Clybourne Park and Race in America

The cast of Clybourne Park (All photos by Joan Marcus)

Bruce Norris’s brilliant Clybourne Park – which just opened on Broadway in the first-rate production, directed by Pam McKinnon, that originated at Playwrights Horizon two years ago – begins as what seems like a satirical take on 1950s America. Daniel Ostling’s set reproduces a staid mid-century interior design; the locale, which the title identifies, is a middle-class neighborhood in central Chicago in 1959. But the backdrop beyond the front door, which we can glimpse through a stage-right window, has a touch of artificiality about it, and it feels as if there’s a film of gray over everything. The inhabitants, Bev (Christina Kirk) and Russ (Frank Wood), are moving out, so the living room is crowded with piled-up boxes and rolled-up rugs, but the sense you get of remoteness, transience, alienation go deeper. (Allen Lee Hughes did the lighting.) The opening conversation between these middle-aged people is mostly a meaningless disagreement about capital cities. Bev has a smiley-face quality, like that of a camp counselor committed to teaching a group of eight-year-olds the rules to a new game. She has a bit of a baby-talk sound, and a habit of buckling at the knees and rolling her eyes when she wants to make a point, and she waves her hands around to underscore her words, so we seem to be getting the Classics Illustrated version of everything she says. She’s set on getting her husband moving: he’s still in his PJs, and she wants him to get a footlocker out of one of the upstairs rooms but he keeps putting her off. Russ, who is reading a National Geographic in his easy chair, is agreeable enough, but as playful as his tone is, his replies sound like evasion tactics. When the local minister, Jim (Brendan Griffin), enters with a football in his hands – and golden-haired Griffin looks like a college football star – the number of motivators on the stage doubles. He chatters to the couple in wobbly clichés, his tone relentlessly upbeat. Then there’s the African American maid, Francine (Crystal A. Dickinson), whose husband, Albert (Damon Gupton), has arrived to pick her up. These two are like savvy domestics on an antiquated TV sitcom.

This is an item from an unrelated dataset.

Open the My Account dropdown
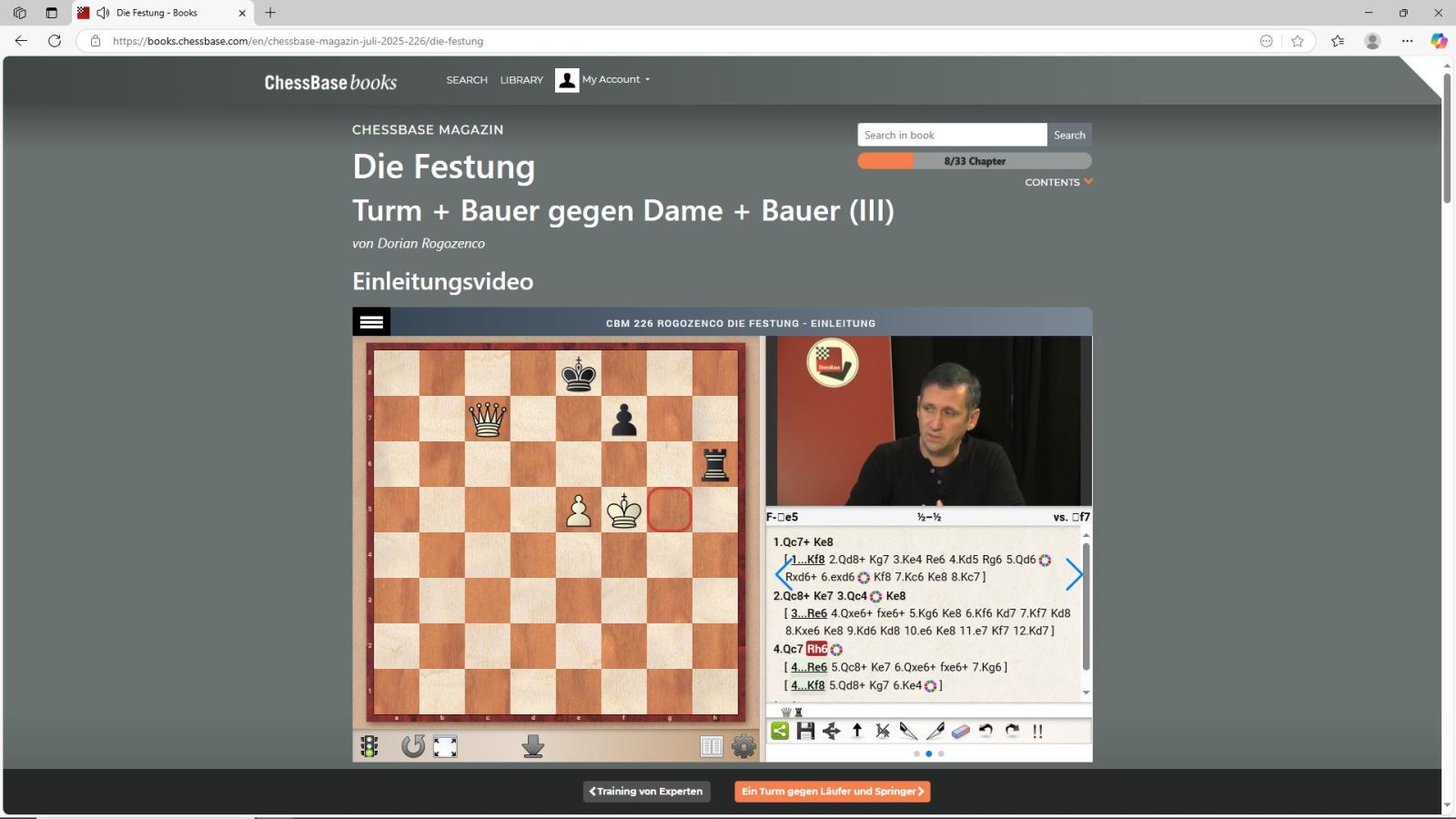 click(615, 80)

Nothing in Bev or Russ’s demeanor suggests they are people who have been through a tragedy except perhaps (if we’re looking for clues) Russ’s determined immobility. But Jim, who came by because of Bev’s concern over her husband, brings up the verboten subject of their dead Korean War-vet son, and Russ shuts him up by telling him to go fuck himself. Griffin’s Jim blinks and stares into space, disoriented, as if he’d suddenly found himself in the wrong play, and we wonder, too, as what we’ve been watching jogs for an instant into the kind of modern family drama where characters don’t feel the need to mind their language. Albert, who’s been standing around on the periphery of the action waiting for his wife, ducks out in embarrassment. We think we’ve been pulled back on course when another neighbor, Karl (Jeremy Shamos), shows up with a pregnant wife, Betsy (Annie Parisse), and a terrible sidewall haircut that makes him look as if he’d stepped out of a comic strip of the period. But Betsy’s deafness sets off her sweetness and cuteness so that they seem manufactured, and you register that you’d never find a hearing-impaired character rippling the perfect surface of a fifties TV show.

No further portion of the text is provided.